Saved data entries

**********

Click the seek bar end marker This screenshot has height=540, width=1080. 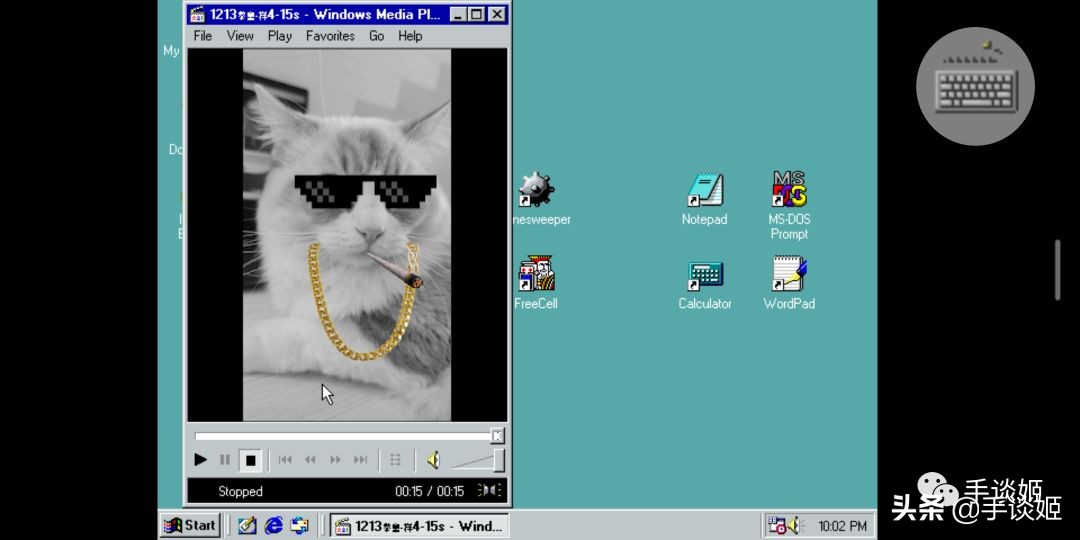[497, 436]
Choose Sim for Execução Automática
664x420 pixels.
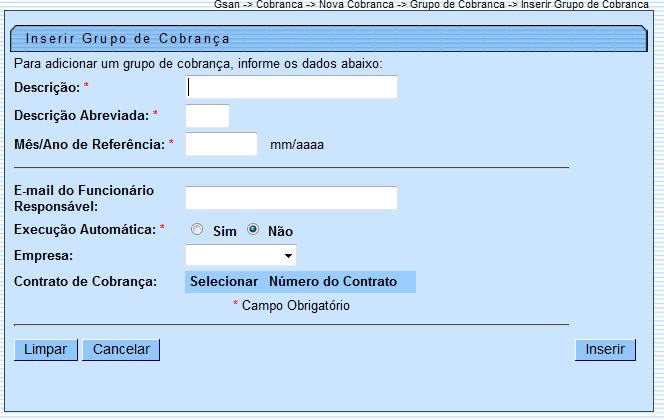coord(197,230)
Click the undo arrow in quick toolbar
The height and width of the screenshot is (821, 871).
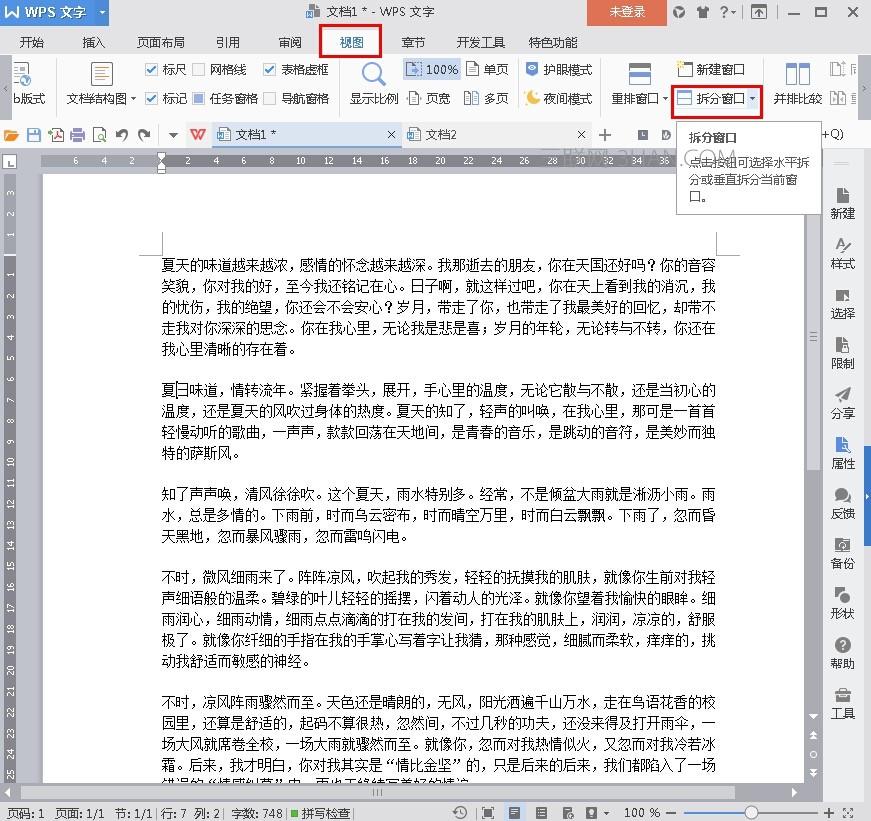coord(121,135)
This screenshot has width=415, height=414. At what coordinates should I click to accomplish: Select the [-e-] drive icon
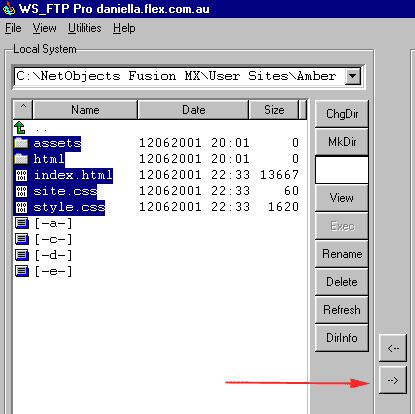(22, 271)
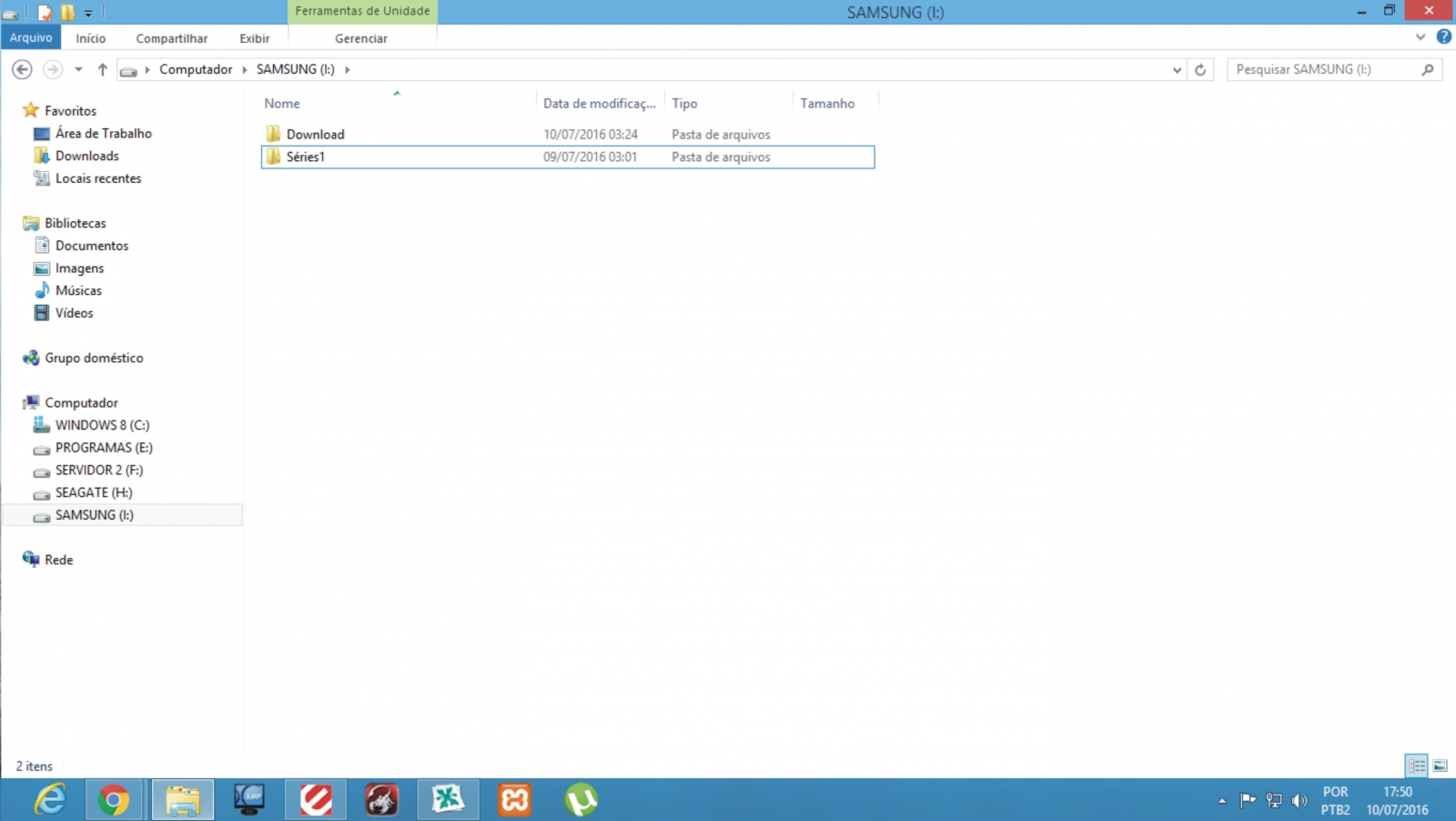Switch to large icons view layout
The width and height of the screenshot is (1456, 821).
(1440, 765)
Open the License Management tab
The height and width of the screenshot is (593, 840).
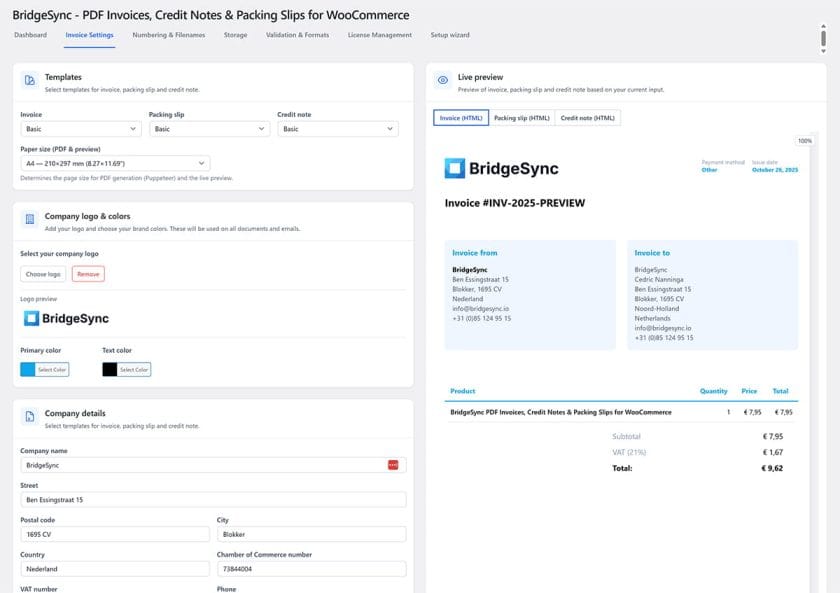coord(379,33)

**********

* WHAT IS NEEDED *
Find the line holding "Choose Sim for Execução Automática" in the data above. Retype it and every later line exactly, through the end, but not the pictures.

* TASK ANSWER *
Choose Sim for Execução Automática
664x420 pixels.
coord(197,230)
Click the undo arrow in quick toolbar
The height and width of the screenshot is (821, 871).
coord(121,135)
This screenshot has width=415, height=414. At what coordinates should I click to accomplish: Select the [-e-] drive icon
(22, 271)
Switch to large icons view layout
The width and height of the screenshot is (1456, 821).
(1440, 765)
Open the License Management tab
The height and width of the screenshot is (593, 840).
coord(379,33)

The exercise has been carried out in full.